About the Rare Lung Diseases Center
Each of the estimated 200 rare lung diseases affect only a small number of children. Collectively, however, they impact many children. The Rare Lung Diseases Center at Children’s Hospital of Philadelphia was created to help these children lead a fuller and longer life.
We have gathered world-renowned pulmonary specialists who excel in diagnosing and treating these children in one program to help families by providing a detailed diagnosis and personalized treatment plan and, which through its research, can identify or develop treatments that may not be available anywhere else.
What patients are appropriate for the Rare Lung Diseases Center?
Any child with a diagnosed or suspected rare lung disease is welcome to be evaluated by the center. We offer second opinion appointments within two weeks of contact, as long as necessary medical records are available to our team.
We partner with referring physicians from across the country to develop the most effective treatment plan for children under their care.

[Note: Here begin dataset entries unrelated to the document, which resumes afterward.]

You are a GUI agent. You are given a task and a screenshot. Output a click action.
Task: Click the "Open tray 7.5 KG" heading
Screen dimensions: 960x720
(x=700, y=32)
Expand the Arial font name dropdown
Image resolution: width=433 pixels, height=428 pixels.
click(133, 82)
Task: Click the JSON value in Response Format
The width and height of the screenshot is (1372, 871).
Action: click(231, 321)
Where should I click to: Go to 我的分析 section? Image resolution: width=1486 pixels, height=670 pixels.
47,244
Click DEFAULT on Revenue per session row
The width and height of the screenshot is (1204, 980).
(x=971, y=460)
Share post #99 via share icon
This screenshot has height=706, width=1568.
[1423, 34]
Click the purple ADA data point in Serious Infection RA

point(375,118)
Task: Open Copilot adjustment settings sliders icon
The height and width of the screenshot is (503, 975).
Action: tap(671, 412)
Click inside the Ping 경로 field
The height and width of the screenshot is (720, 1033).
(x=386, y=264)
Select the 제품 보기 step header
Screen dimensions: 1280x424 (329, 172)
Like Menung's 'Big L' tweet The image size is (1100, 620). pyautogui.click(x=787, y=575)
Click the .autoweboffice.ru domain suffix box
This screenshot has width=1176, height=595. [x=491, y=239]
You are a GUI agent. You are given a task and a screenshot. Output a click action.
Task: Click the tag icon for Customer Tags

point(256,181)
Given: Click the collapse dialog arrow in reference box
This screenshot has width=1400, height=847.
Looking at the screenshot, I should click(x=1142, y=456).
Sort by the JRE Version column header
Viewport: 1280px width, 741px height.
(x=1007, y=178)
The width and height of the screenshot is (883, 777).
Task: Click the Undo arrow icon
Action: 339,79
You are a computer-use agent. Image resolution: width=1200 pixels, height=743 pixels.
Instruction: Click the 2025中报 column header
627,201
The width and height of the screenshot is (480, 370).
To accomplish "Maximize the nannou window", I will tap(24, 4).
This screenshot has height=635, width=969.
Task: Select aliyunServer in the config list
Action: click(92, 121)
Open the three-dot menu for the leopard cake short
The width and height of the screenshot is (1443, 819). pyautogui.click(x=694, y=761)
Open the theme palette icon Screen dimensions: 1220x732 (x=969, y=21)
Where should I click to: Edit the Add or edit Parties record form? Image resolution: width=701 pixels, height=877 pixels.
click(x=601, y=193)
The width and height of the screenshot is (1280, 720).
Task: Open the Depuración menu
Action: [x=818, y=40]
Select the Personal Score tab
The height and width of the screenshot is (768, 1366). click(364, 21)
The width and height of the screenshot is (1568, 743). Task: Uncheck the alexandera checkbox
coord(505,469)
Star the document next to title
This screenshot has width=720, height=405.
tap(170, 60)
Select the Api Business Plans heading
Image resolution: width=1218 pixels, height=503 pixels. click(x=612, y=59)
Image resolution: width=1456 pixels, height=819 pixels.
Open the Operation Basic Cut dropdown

For any child with a possible genetic cause for their lung disease, we provide comprehensive genetic risk assessment through our genetic counseling services. We can then identify at-risk family members for risk assessment and genetic testing.
Babies born prematurely and experiencing chronic lung disease (bronchopulmonary dysplasia) may benefit from the program if their lung improvement has stalled, which could be a sign of a rare disease. Preemies whose lungs continue to heal are seen in the division’s Post-preemie Lung Disease Clinic.